In order to invoke the two processes, you can either use the Docker setup (see next section) or explicitly invoke the following commands:

# First, set the following environment variables:
export GCP_PROJECT_ID=dharitri-blockchain-etl
export WORKSPACE=${HOME}/dharitri-etl/mainnet

# The first flow (for append-only indices):
python3 -m dharitrietl.app process-append-only-indices --workspace=${WORKSPACE} --sleep-between-iterations=3600

# The second flow (for mutable indices):
python3 -m dharitrietl.app process-mutable-indices --workspace=${WORKSPACE} --sleep-between-iterations=86400

Rewinding

Sometimes, errors occur during the ETL process. For the append-only flow, it's recommended to rewind the BQ tables to the latest checkpoint (good state), and re-run the process only after that. This helps to de-duplicate the data beforehand, through a simple data removal. Otherwise, the full data de-duplication step would be employed (performed automatically, after each bulk of tasks, if the data counts from BQ and Elasticsearch do not match), which is more expensive.

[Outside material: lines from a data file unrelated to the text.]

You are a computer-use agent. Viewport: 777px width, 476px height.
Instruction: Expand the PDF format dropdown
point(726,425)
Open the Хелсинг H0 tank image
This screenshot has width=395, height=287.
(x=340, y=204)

To rewind the BQ tables corresponding to the append-only indices to the latest checkpoint, run the following command:

python3 -m dharitrietl.app rewind --workspace=${WORKSPACE}

If the checkpoint is not available or is assumed to be corrupted, one can find the latest good checkpoint by running the following command:

python3 -m dharitrietl.app find-latest-good-checkpoint --workspace=${WORKSPACE}

Docker setup

Build the Docker image:

docker build --network host -f ./docker/Dockerfile -t dharitri-etl:latest .

Set up the containers:

# mainnet
docker compose --file ./docker/docker-compose.yml \
    --env-file ./docker/env/mainnet.env \
    --project-name dharitri-etl-mainnet up --detach

# devnet
docker compose --file ./docker/docker-compose.yml \
    --env-file ./docker/env/devnet.env \
    --project-name dharitri-etl-devnet up --detach

# testnet
docker compose --file ./docker/docker-compose.yml \
    --env-file ./docker/env/testnet.env \
    --project-name dharitri-etl-testnet up --detach

Generate schema files

Maintainers of this repository should trigger a re-generation of the BigQuery schema files whenever the Elasticsearch schema is updated. This is done by running the following command (make sure to check out drt-go-chain-tools in advance):

python3 -m dharitrietl.app regenerate-schema --input-folder=~/drt-go-chain-tools/elasticreindexer/cmd/indices-creator/config/noKibana/ --output-folder=./schema

The resulting files should be committed to this repository.

At times, the load step could fail for some tables due to, say, new fields added to Elasticsearch indices (of which the BigQuery schema was not aware). If so, then re-generate the schema files (see above), update the BigQuery with the bq command (example below is for the tokens table), and restart the ETL flow:

bq update ${GCP_PROJECT_ID}:${BQ_DATASET}.tokens schema/tokens.json

Running integration tests

Generally speaking, the current integration tests should be ran locally (in the future, they might be added in the CI pipeline).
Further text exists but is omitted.